[SUPPLIED MATERIAL]:
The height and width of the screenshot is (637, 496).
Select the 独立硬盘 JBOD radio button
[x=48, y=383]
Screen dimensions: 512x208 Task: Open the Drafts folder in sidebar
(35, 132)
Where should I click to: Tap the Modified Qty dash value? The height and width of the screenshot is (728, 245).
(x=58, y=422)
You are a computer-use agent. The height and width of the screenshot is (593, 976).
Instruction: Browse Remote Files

--

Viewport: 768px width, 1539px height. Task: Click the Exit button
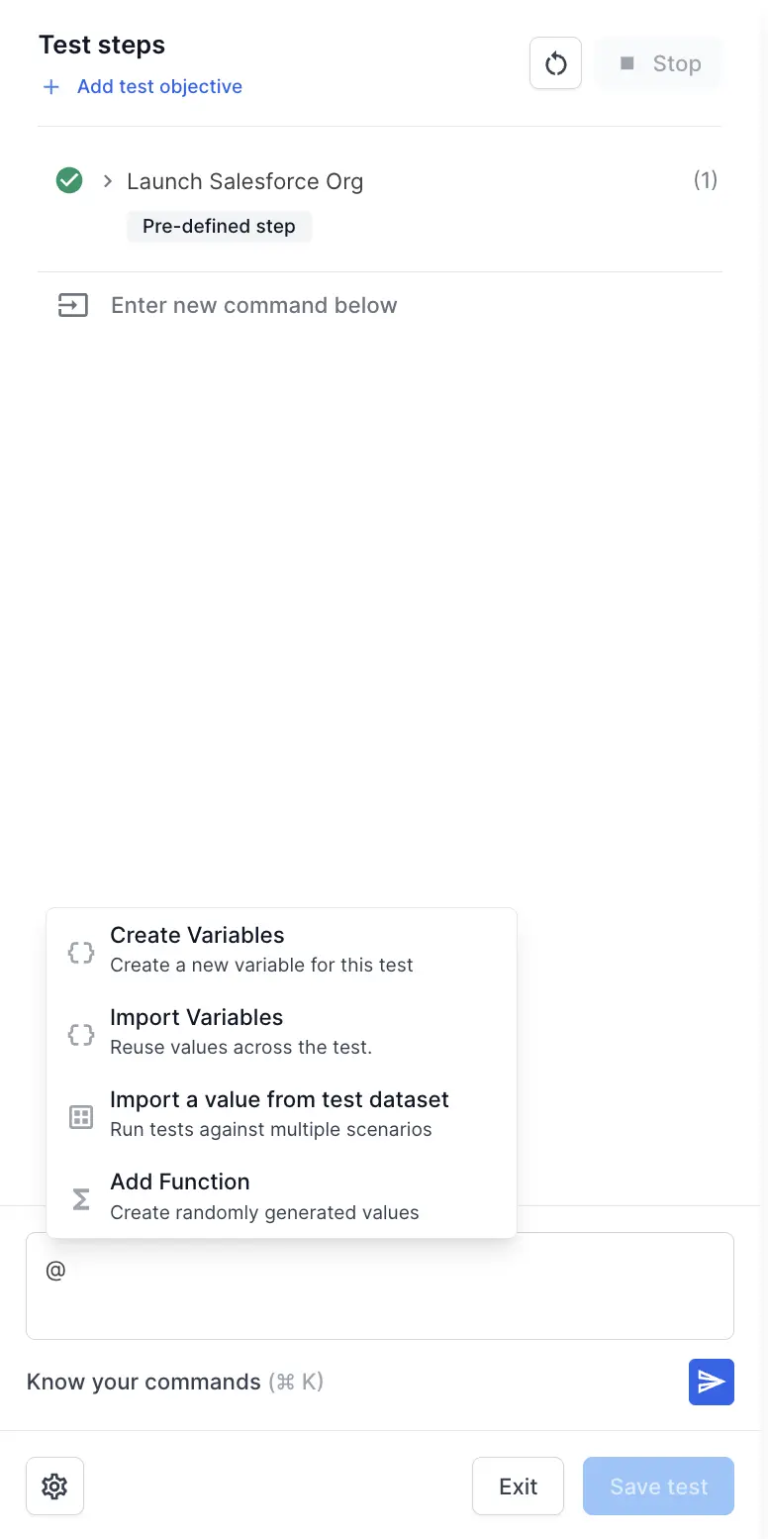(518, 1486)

...

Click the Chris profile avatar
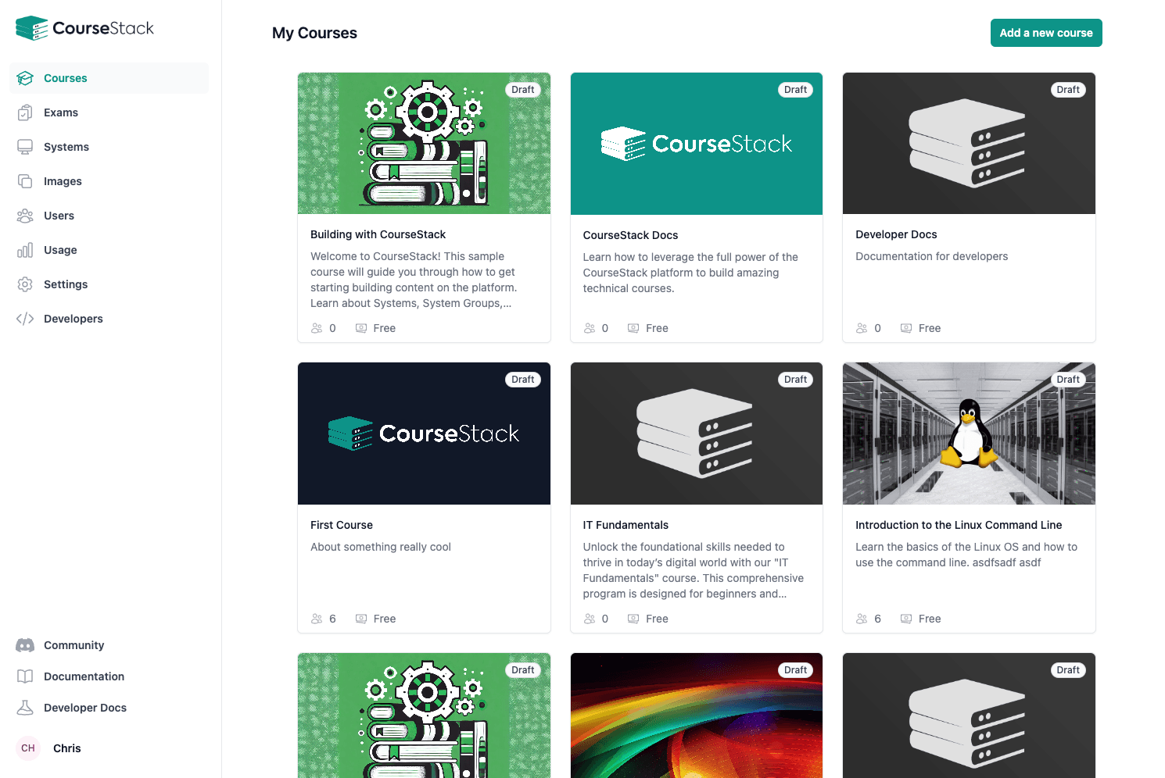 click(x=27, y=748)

[DIRECTIONS]:
Lines to set down from above: the line with "Where should I", the line with "Instruction: Browse Remote Files", and every line between, each exactly as written.

[EXERCISE ANSWER]:
Where should I click to: Tap the Modified Qty dash value? The height and width of the screenshot is (728, 245).
(x=58, y=422)
You are a computer-use agent. The height and width of the screenshot is (593, 976).
Instruction: Browse Remote Files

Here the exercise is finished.